Every day we receive boatloads of great reader tips in our inbox, but for various reasons—maybe they’re a bit too niche, maybe we couldn’t find a good way to present it, or maybe we just couldn’t fit it in—the tip didn’t make the front page. From the Tips Box is where we round up some of our favorites for your buffet-style consumption. Got a tip of your own to share? Add it in the comments, email it to tips at lifehacker.com, or share it over at our user-run blog, Hackerspace.
Catch Up On Your Daily Newspapers with Audible
I don’t have three hours each morning to read through one or two daily newspapers. Unless you’re retired, an executive with free rein, or have a long train commute to work, it’s going to be hard to justify a subscription to any of these monsters. I either walk or drive to work, making reading a not so safe (nor smart) option. I also do not want to waste my precious screen time on general news (I reserve that for tech news).
Thankfully, Audible rescued me from this dilemma. It is the modern-day version of ‘Books on Tape’. There, you’ll find new and classic books read by professional actors (some by very famous actors like Jeremy Irons reading The Alchemist). But most of you already know that. What you may not know is that they also offer audio versions of many newspapers and magazines.
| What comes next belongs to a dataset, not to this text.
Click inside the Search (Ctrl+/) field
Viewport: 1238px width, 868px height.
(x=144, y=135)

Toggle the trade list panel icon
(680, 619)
When time is precious, you want your information to be succinct and curated, which usually entails a fee. Audible (which is owned by Amazon and shares login credentials) offers several membership plans with a basic package at $ 15 a month (the one I use). For that you get monthly credit towards one book of your choice and a free subscription to either the New York Times or the Wall Street Journal.
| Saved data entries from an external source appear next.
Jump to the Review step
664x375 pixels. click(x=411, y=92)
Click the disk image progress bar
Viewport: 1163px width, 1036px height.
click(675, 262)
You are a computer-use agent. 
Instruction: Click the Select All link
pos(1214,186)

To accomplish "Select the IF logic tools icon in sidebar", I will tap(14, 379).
I never knew Audible had newspapers as well, so for those of you that don’t want to listen to news podcasts from NPR and the like, this is a pretty cool alternative. Check out Amunategui’s full post for more tips on how to make this setup awesome.
Re-Order Yahoo Weather’s Sections on iOS
Haven’t seen this mentioned anywhere yet, but just noticed the fields in iOS Yahoo weather app can be re-ordered by dragging.
Simplify Yard Light Replacement with Spray Paint
Bryan shares a tip for homeowners starting their spring yard work:
Now that spring is finally upon us (at least here in the mid-west United States) we can begin to enjoy the wonderful weather, and unfortunately, the yard work that comes along with it.
Over the last few years you may have noticed that inexpensive wireless solar lights have been popping up in yards across the country, and if you’re like me, you’re one of the millions of home owners that have purchased these items as a way to boost the “curb appeal” of your house. While I generally have nothing but praise for these wonderfully convenient devices, they had one flaw that served as a thorn in my side all last summer. If you own the small solar lights that are attached to a small circular stake that’s driven in the ground, you may have the same issue; if you remove the lights and keep the stake in the ground to mow the lawn, it can be exceedingly difficult to find the tip of the stake again to re-attach the light, since the end of the stake is black and becomes easily camouflaged when surrounded by dirt/grass.
To avoid this problem, you can try a quick and easy trick that I used over the weekend. Before placing the stake in the ground, find a can of spray paint that you have laying around the garage (preferably a bright color that stands out against dirt/grass, I happened to have a can of chrome colored spray paint which worked nicely) then spray the flat circular ends of the stakes that you place the light on top of. Give it a few minutes to dry, and then voila! Next time you have to remove the lights to mow the lawn, finding the stakes will be a breeze when you want to put the lights back.
Photo by Caitee Smith.
Quit Bad Habits with Repetitive Typing
Instead of passwords like, officialroughexistquiet or Olu353q0p9E0GIYPxcJ2, how about using a password that can help reinforce habit formation or habit breaking. For instance, Iwillqu1t$ moking.
It is good practice to use a complex password, and we have all heard that this can simply be a few words that aren’t very common (like the XKCD method of four less common words).
Instead of just having a good password that is some random phrase, why not have a password that is a beneficial phrase you can say over and over again. Or you can keep saying officialroughexistquiet in your head every time you type your password.
Obviously, using this as a password has the potential for insecurity, as we’ve talked about before. But there are situations in which it might make sense—perhaps you use it as the username instead of your password, or as one of your text expansion snippet. Any way you can get yourself typing this throughout the day could help.